*Dataset excerpts:*
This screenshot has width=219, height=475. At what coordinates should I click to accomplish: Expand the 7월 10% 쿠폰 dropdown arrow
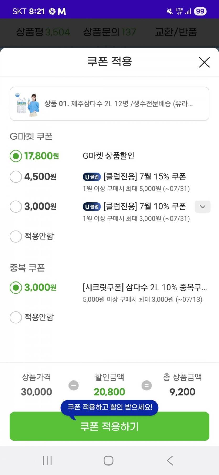click(202, 207)
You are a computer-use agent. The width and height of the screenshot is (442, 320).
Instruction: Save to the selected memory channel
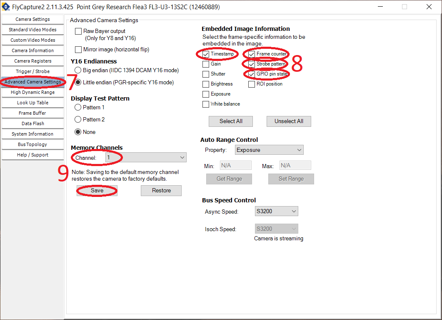pos(97,190)
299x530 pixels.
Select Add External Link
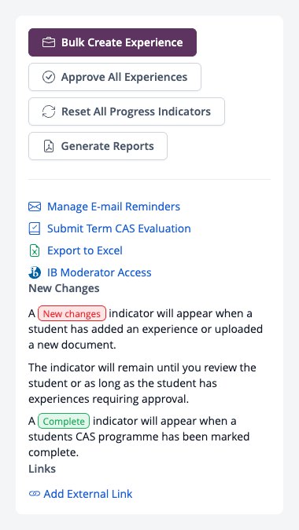click(88, 494)
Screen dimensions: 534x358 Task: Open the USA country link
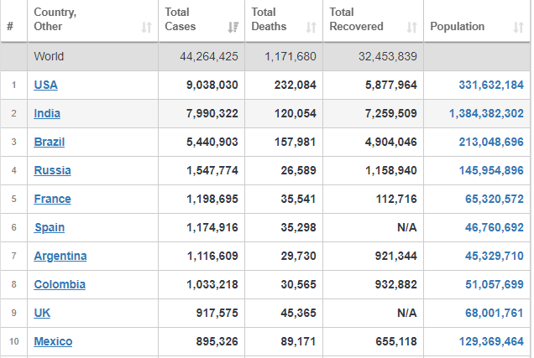(45, 85)
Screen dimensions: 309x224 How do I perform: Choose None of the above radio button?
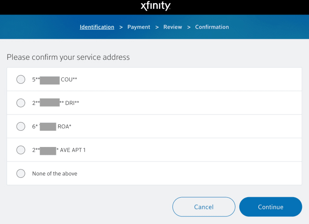(x=21, y=173)
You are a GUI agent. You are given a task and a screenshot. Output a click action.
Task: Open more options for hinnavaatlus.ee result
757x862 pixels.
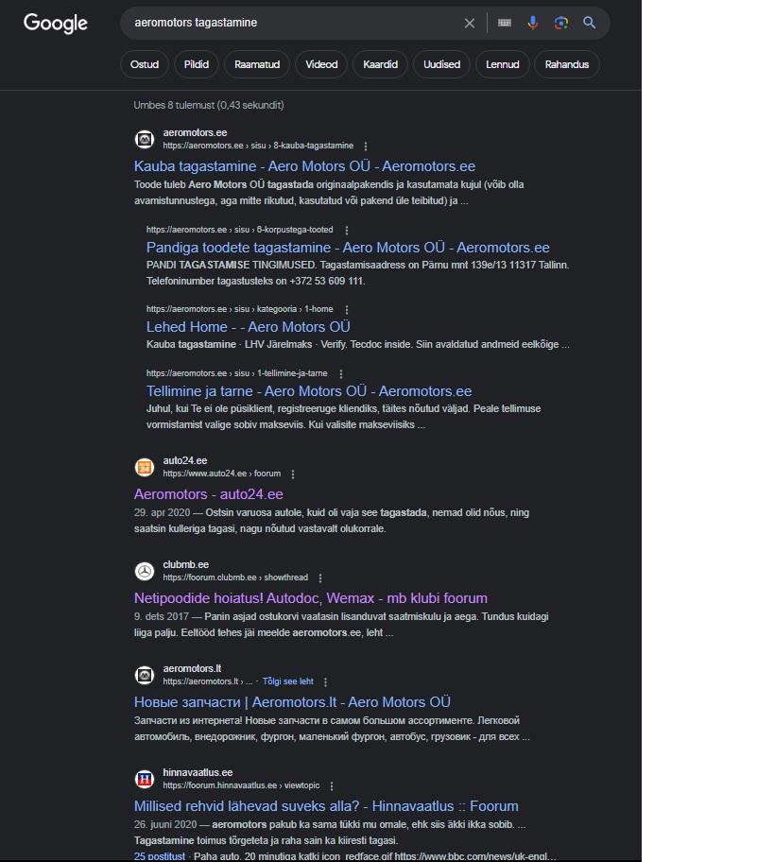point(332,785)
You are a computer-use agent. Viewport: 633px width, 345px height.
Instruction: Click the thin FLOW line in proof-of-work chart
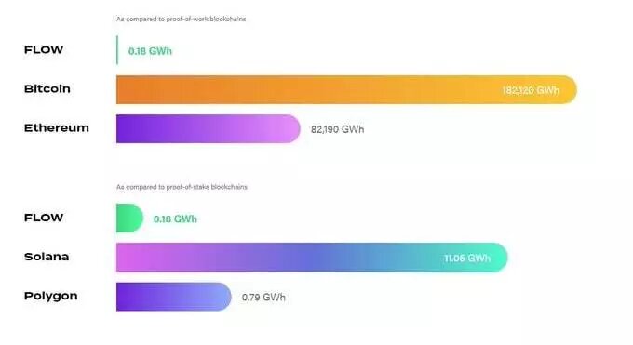coord(117,50)

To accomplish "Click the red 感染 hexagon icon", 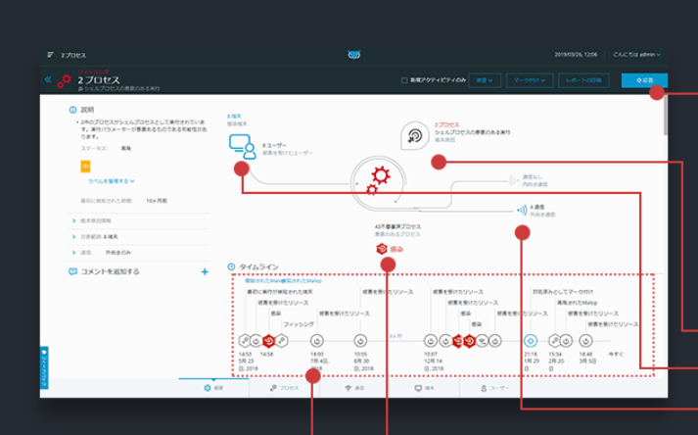I will point(383,250).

*Task description:*
Look over the entries for "agent", then copy every line that includes that string.

*Task solution:*
You are a computer-use agent. The width and height of the screenshot is (442, 320).
You are a GUI agent. You are given a task and a screenshot. Output a click action.
You are a computer-use agent. Viewport: 633px width, 345px height.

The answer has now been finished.